However, the suitcase remained there for more than three months.

In the meantime, Rees says that Air Canada compensated them a "quarter" of the value of the three weeks of clothes in her husbands suitcase.

"They didn't even give me the option to accept that money because they transferred it," Rees said.

The couple called Air Canada multiple times but were not successful in retrieving the bags. That's when they finally decided to check out the storage facility in Etobicoke themselves.

“We started peering through some doors with our flashlight in the public storage facility until we found the one that was piled floor to ceiling high with luggage,” she said.

"Floor to ceiling, wall-to-wall—just luggage."

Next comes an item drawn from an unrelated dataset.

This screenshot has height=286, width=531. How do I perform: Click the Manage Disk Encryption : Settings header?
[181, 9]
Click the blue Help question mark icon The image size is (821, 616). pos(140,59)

After their trip, they finally involved the police and were shocked at what they saw next.

“Our luggage was donated to a charity on behalf of Air Canada because they deemed it lost even though we were tracking our luggage last for the last four months,” Rees said. “It was never actually truly lost because we know where it was the entire time.”

The police also found over 500 pieces of suitcases, with a lot of bags containing iPhones, laptops, and AirTags.

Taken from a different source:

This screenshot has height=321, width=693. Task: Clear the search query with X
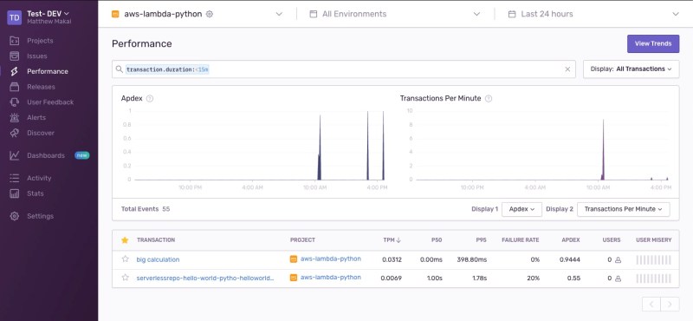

“They said they could hear AirTags beeping,” said Rees. “Cops are unimpressed with how Air Canada is handling this in that they are taking possession and ownership of our property and deciding what needs to be done with it and donating it.”

In an interview with Global News, Toronto criminal defence lawyer Marcus Bornfreund said that the "airline is not lawfully in possession of that bag. It was delayed, lost and then found."

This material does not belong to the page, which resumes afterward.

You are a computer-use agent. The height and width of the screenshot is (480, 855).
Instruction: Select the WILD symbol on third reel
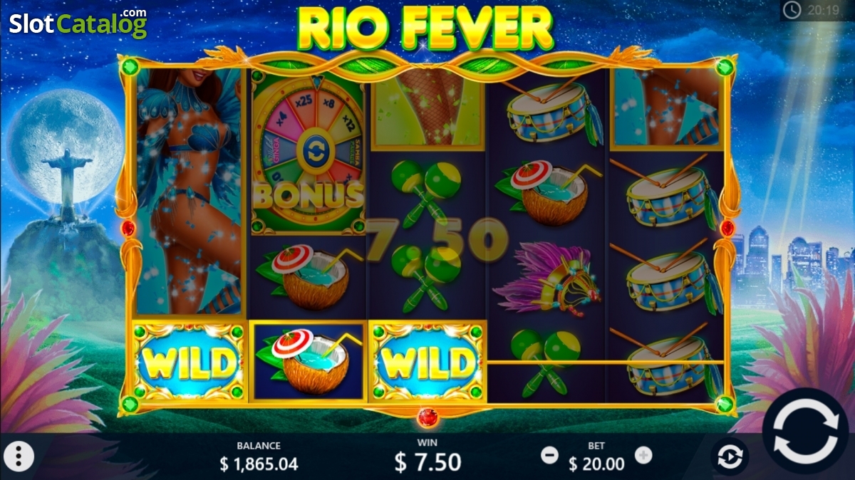click(428, 361)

“It hasn’t been signed over to Air Canada at any point," he added.

Following her incident, Rees is considering legal action and is urging everyone to speak up.

“Because they will not do anything and they will not change until enough people start spreading the word,” she said. “We need this to be huge because this is wrong and this is criminal. And this is my property that was donated without my consent and without my knowing.”